My mother’s vision deteriorated during the ensuing years, but she gave me a broader perspective that allows me to view the world and, I believe, allows her to see through my eyes as well. Her vision worsened over the following few years, and she underwent cataract surgery. I recall her being shocked the first time she saw my face clearly following recovery from her surgery. “Oh my God, I had no idea you were that fair,” she said. Even now, I am still rather happy with that praise. She suffered a corneal ulcer within weeks of regaining her sight, which caused her to become blind in both eyes overnight. It was 1969. In 2002, she passed away. She was blind for thirty-two years, but she never once grumbled about her lot in life. I once asked her whether she saw darkness since I was curious about what she saw with her blind eyes. “No, I do not see darkness,” she said. Even when my eyes are closed, all I see is light. She swept her room, laundered her clothing, and practiced yoga every morning until she was eighty years old.

Success, in my opinion, is about feeling independent and seeing the light instead of the world.

In the many years that passed, I matured, went to school, entered the field, and started to forge my path in life. When fourth-generation computers arrived in India in 1981, I finally discovered my life’s purpose in the IT sector after starting as a clerk in a government agency and progressing to become a Management Trainee with the DCM group. Life brought me everywhere; I traveled the world, worked with amazing people, and took on difficult tasks. While I was stationed in the United States in 1992, I discovered that my father, who was retired and lived with my older brother, had been hospitalized at Safdarjung Hospital in Delhi due to a third-degree burn injury. I took a plane back to take care of him; he was bandaged from head to toe and stayed in serious condition for a few days. The Safdarjung Hospital is a filthy, inhumane place where cockroaches are common. The sisters in the burn ward, overworked and underfunded, are both victims and perpetrators of the most dehumanizing aspects of life. When I noticed that the blood vial was empty one morning while caring for my father, I requested the attending nurse to replace it out of concern that air would enter his vein. She told me straight out to do it myself. I was hurting, frustrated, and angry in that terrible theater of dying. “Why have you not gone home yet?” my father whispered to her as he opened his eyes after she finally gave in and arrived.

This man was near death, but he was more worried about the overburdened nurse than about his health. His stern demeanor astounded me. The following day, my dad passed away.

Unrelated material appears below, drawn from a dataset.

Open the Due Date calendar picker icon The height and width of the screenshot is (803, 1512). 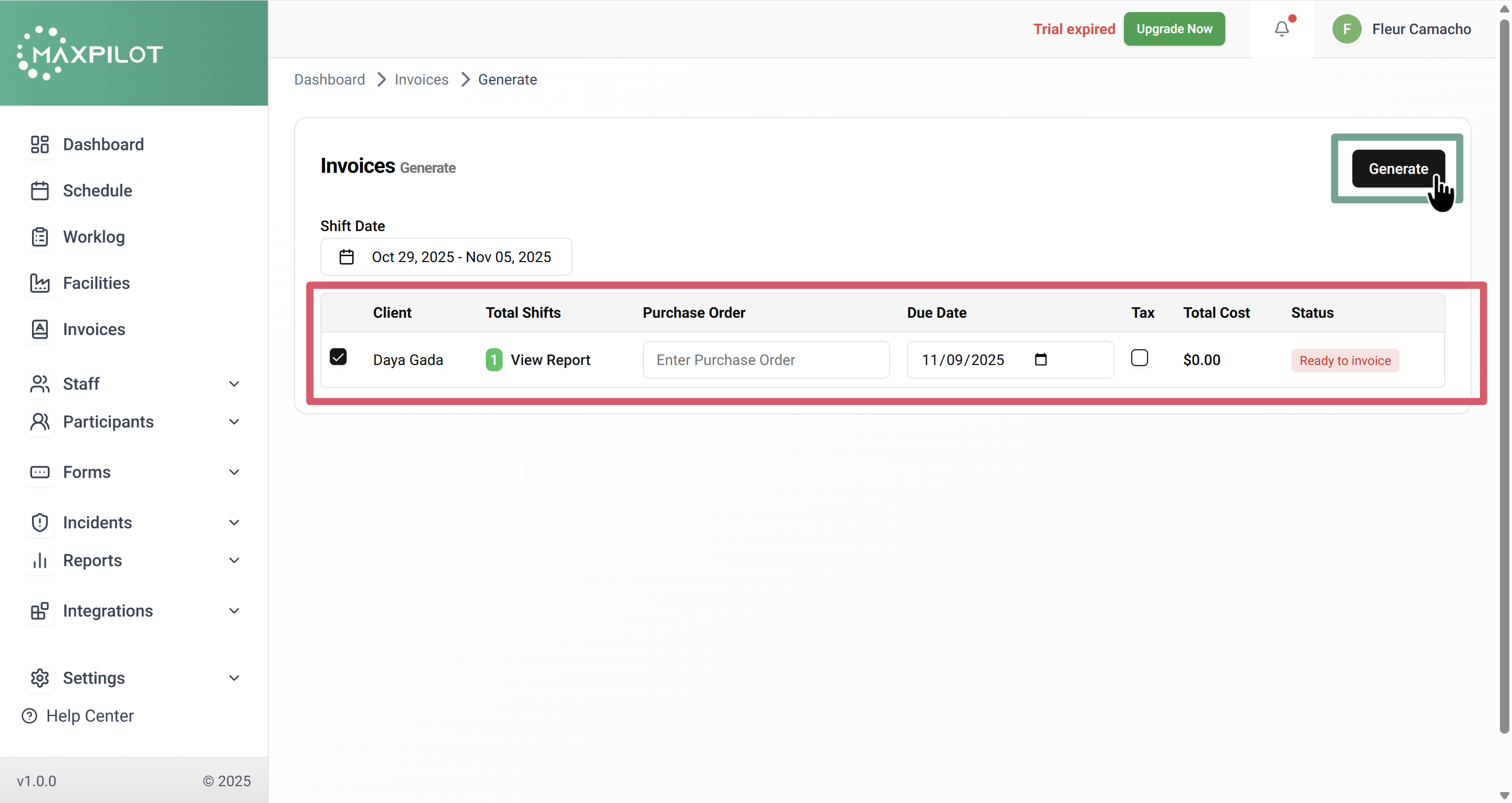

“I discovered there that there is no limit to the extent of your compassion for another human being or the extent of the inclusion you can foster.”

Defining Success: Insights from Subroto Bagchi

My dad was a big supporter of the British Raj. He had serious doubts about the post-independence Indian political parties’ abilities to run the nation. He found the Union Jack’s lowering to be a depressing occasion. The complete reverse was true of my mother. My mother, a schoolgirl at the time, garlanded Subhash Bose when he left the Indian National Congress and arrived in Dacca. She joined an underground group that taught her how to wield swords and knives, and she learned how to spin khadi. As a result, the two people in our household had different political perspectives. Both the Old Lady and the Old Man disagreed on important worldly matters.

“We discovered the value of debate, the importance of having a diverse outlook, and the strength of disputes.”

Success is about the development of cognitive processes, discussion, and continuum, not about the creation of a final, dogmatic end state.